His new book, The Good Enough Job: What We Gain When We Don't Put Work First, points to the insidious rise of “workism” in the last 40 years.
“Treating work akin to a religion, not just something that you look to for a pay cheque, but also for a community a sense of purpose, or reason for being.”
Work becomes the centre of life and everything else is squeezed to the margins, Stolzoff says.
"If you look back to the 1970s, the average American and the average French, and the average German worker all worked roughly the same number of hours.
“And fast forward to today. Now, the average American works about 30 percent more than the average German.”
In the US, work is tied to many facets of a secure life, he says.
“We, for example, tie our healthcare to employment, or if you're an immigrant, your ability to stay in the country is contingent on your job.
“So, part of the reason why our relationship to work is so fraught, is because the consequences of losing work are so dire.”
The Covid-19 pandemic served as something of a “red pill” moment for many throughout the world, he says.
“People, for no fault of their own, were let go and if your job is your sole source of identity and you lose it what's left?”
He believes this has driven a “great awakening.”
“This great resignation, great reconsideration, whatever you want to call it, is that maybe there is a better way, maybe there is an alternative to giving all of our best time and all of our best energy to the workplace.”
Work doesn’t just take up our best hours, it takes our best energy, he tells Jesse Mulligan.
“In order to show up as a good parent, or a good friend, or a good member of your cricket team, you need to be able to have the energy to invest in those sides of yourself, our identities and sources of meaning they're kind of like plants, they require time and energy in order to grow.
“And part of the problem with this kind of workcentricity or work centric existence, is often you come home and people don't have energy to do anything beyond maybe turn off their brain and turn on Netflix for a few hours.”
Diversify your personal hinterland just as an investor would diversify, he says.
“Research shows that when we have more self-complexity, when we have cultivated and invested in other parts of who we are, we not only can bounce back more in the face of adversity, but we also tend to be better workers too, we tend to be more creative problem solvers.”
The idea of a “good enough job” echoes the work of British paediatrician and psychoanalyst Donald Winnicott who talked about the sufficient parent, he says
“He proposed this theory of the 'good enough' mother or the 'good enough' parent more broadly.

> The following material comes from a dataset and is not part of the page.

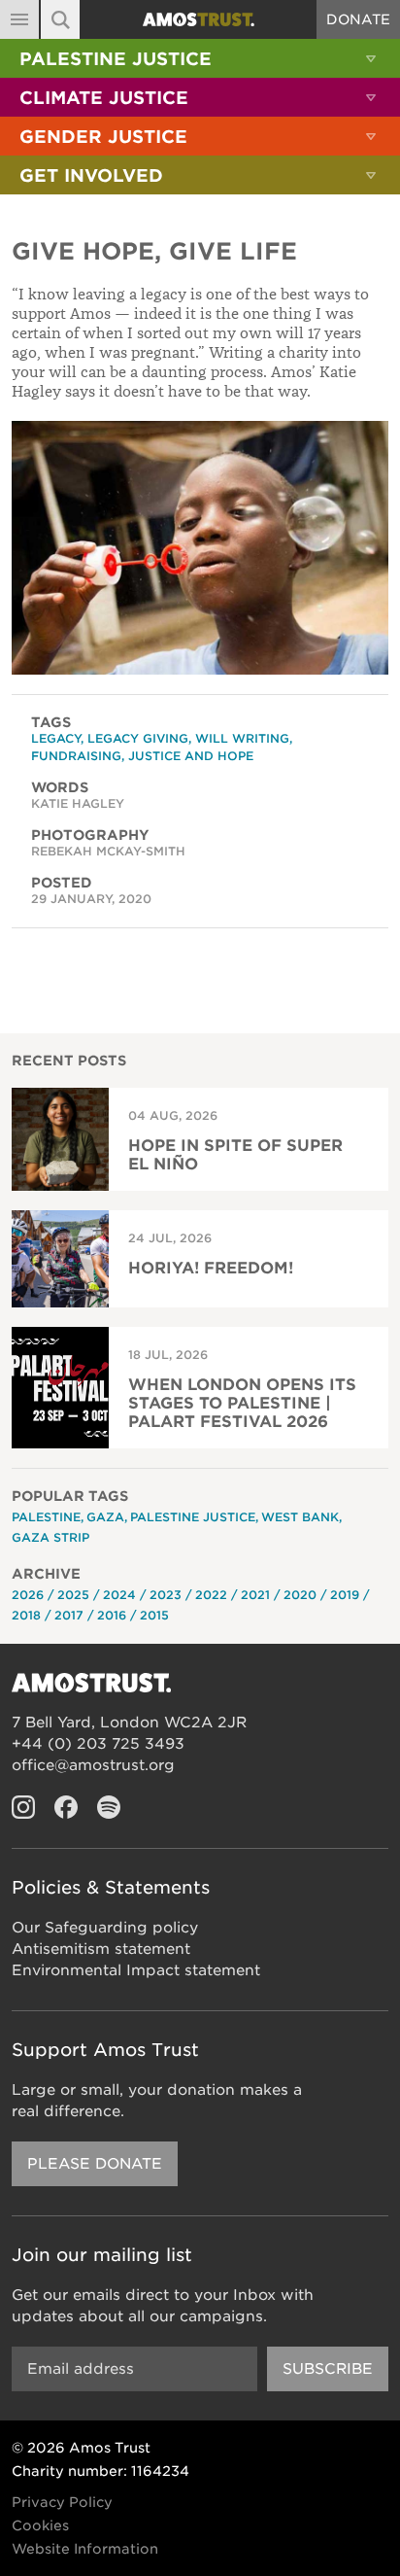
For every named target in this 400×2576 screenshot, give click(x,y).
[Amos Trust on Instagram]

And he argued that by valuing sufficiency over perfection, both the kid and the parent would be better off, the kid would learn how to self-soothe, how to take care of some of their own issues, and the parent wouldn't lose themselves and their child's emotions.”
The same thinking can be applied to our jobs, he argues.

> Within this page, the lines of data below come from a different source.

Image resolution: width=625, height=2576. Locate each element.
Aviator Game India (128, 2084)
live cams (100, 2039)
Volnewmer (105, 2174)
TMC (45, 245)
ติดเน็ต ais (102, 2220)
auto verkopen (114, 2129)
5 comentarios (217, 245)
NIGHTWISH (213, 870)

“I'm making the parallel to the working world and growing idolisation of work and jobs we have in American society.
“And making a similar argument that a job, much like a crying toddler, is not something that's always in your control.
“And thinking about sufficiency, thinking about how your job can support your life, as opposed to the other way around, is ultimately a better formula for happiness.”

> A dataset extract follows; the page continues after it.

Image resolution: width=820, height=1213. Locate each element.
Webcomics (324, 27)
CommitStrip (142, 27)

So what is a good enough job? First and foremost, it's the job that allows you to be the person you want to be, he says.
“Perhaps your version of a good enough job is a job that pays a certain salary or a job that has a certain title, or is in a certain industry, or maybe it's a job that lets you get off at 3pm so you can pick up your kids from school.”
And if you have such a job, be content, he says.
“A lot of dissonance comes from this idea I must continue looking around for the perfect dream job. And it's that search, that feeling of discontentment that actually breeds a lot of disappointment.”